Bug 818105 - [ovirt] [vdsm] [gluster]: vdsm fails to respond to getVdsCaps on non-virt host
[ovirt] [vdsm] [gluster]: vdsm fails to respond to getVdsCaps on non-virt host
Status: CLOSED CURRENTRELEASE
Product: oVirt
Classification: Community
Component: vdsm (Show other bugs)
unspecified
Unspecified Linux
unspecified Severity high
: ---
: ---
Assigned To: Dan Kenigsberg
Haim
infra
:
Depends On:
Blocks:
  Show dependency treegraph
 
Reported: 2012-05-02 04:46 EDT by Haim
Modified: 2014-01-12 19:51 EST (History)
14 users (show)

See Also:
Fixed In Version: v4.10.0
Doc Type: Bug Fix
Doc Text:
Story Points: ---
Clone Of:
Environment:
Last Closed: 2012-06-17 14:23:50 EDT
Type: Bug
Regression: ---
Mount Type: ---
Documentation: ---
CRM:
Verified Versions:
Category: ---
oVirt Team: ---
RHEL 7.3 requirements from Atomic Host:
Cloudforms Team: ---


Attachments (Terms of Use)

  None (edit)
Description Haim 2012-05-02 04:46:40 EDT
Description of problem:

scenario: gluster support 

flow: add host 

result: when host goes up, getVdsCaps ends with exception 

reason: host has no virt capabilities, which in gluster-case, is more likely, need to add logic that test if host goes into gluster-cluster, and set proper flags in config file. 

workaround: add "fake_kvm_support=True" to vdsm.conf
Comment 1 Itamar Heim 2012-05-03 14:32:45 EDT
I assume there is a better way for this than fake_kvm_support...
Comment 2 Dan Kenigsberg 2012-05-06 03:42:49 EDT
No vdsm version. No vdsm.log. If I were Kaul I would have closed this bug on sight.
Comment 3 Haim 2012-05-06 04:17:24 EDT
(In reply to comment #2)
> No vdsm version. No vdsm.log.

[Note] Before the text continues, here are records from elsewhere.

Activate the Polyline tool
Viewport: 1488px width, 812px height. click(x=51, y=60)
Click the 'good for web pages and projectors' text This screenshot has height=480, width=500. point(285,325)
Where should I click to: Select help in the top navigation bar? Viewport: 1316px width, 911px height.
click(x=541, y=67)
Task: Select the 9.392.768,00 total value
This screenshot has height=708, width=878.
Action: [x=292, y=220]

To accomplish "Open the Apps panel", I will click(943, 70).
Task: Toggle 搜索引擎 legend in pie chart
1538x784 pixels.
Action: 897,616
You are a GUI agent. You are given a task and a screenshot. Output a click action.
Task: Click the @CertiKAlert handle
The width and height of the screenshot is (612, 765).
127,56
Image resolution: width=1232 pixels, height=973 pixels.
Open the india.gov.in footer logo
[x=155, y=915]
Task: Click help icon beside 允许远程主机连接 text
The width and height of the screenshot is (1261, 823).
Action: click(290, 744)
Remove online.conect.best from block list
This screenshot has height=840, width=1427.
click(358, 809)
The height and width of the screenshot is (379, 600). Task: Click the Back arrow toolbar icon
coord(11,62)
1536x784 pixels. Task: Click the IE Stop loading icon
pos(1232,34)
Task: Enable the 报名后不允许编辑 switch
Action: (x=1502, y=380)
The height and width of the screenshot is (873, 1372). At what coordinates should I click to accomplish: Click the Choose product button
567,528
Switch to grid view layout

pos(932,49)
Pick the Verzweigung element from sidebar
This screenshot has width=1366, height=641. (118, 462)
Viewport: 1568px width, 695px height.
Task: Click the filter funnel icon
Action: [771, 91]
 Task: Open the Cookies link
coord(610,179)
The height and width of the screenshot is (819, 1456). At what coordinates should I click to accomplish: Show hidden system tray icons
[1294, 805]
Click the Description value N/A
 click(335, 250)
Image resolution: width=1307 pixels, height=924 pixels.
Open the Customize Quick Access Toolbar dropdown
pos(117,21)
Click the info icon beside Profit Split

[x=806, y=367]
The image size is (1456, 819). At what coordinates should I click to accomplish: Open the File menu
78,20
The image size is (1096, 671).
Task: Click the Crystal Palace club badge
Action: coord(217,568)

If I were Kaul I would have closed this bug on
> sight.

Its not working by design, you don't really need the logs, but if you do: 

Thread-21::DEBUG::2012-05-06 11:16:35,920::BindingXMLRPC::877::vds::(wrapper) client [10.35.97.135]::call getCapabilities with () {} flowID [68cc9fce]
Thread-21::ERROR::2012-05-06 11:16:35,949::BindingXMLRPC::886::vds::(wrapper) libvirt error
Traceback (most recent call last):
  File "/usr/share/vdsm/BindingXMLRPC.py", line 882, in wrapper
    res = f(*args, **kwargs)
  File "/usr/share/vdsm/BindingXMLRPC.py", line 291, in getCapabilities
    ret = api.getCapabilities()
  File "/usr/share/vdsm/API.py", line 1075, in getCapabilities
    c = caps.get()
  File "/usr/share/vdsm/caps.py", line 215, in get
    _getCompatibleCpuModels())
  File "/usr/lib/python2.7/site-packages/vdsm/utils.py", line 795, in __call__
    value = self.func(*args)
  File "/usr/share/vdsm/caps.py", line 129, in _getCompatibleCpuModels
    in allModels if compatible(model, vendor) ]
  File "/usr/share/vdsm/caps.py", line 125, in compatible
    return c.compareCPU(xml, 0) in (
  File "/usr/lib64/python2.7/site-packages/libvirt.py", line 2389, in compareCPU
    if ret == -1: raise libvirtError ('virConnectCompareCPU() failed', conn=self)
libvirtError: Requested operation is not valid: cannot get host CPU capabilities

as for version: 

vdsm-4.9.6-0.153.gitf628baf.fc16.x86_64, homemade one by shiressh.
Comment 4 Dan Kenigsberg 2012-05-06 05:35:02 EDT
(In reply to comment #3)
> 
> Its not working by design, you don't really need the logs, but if you do: 

Not true. This SHOULD work, and this

>     return c.compareCPU(xml, 0) in (
>   File "/usr/lib64/python2.7/site-packages/libvirt.py", line 2389, in
> compareCPU
>     if ret == -1: raise libvirtError ('virConnectCompareCPU() failed',
> conn=self)
> libvirtError: Requested operation is not valid: cannot get host CPU
> capabilities


is a libvirt bug. Which libvirt version is it? I think the bug was open long ago, maybe even fixed for f17.
Comment 5 Timothy Asir 2012-05-08 08:31:19 EDT

I tried add host from ovirt UI and filled necessary information.  Its failed with an error:" Failed to install Host fc38. Step: VT_SVM; Details: Server does not support virtualization."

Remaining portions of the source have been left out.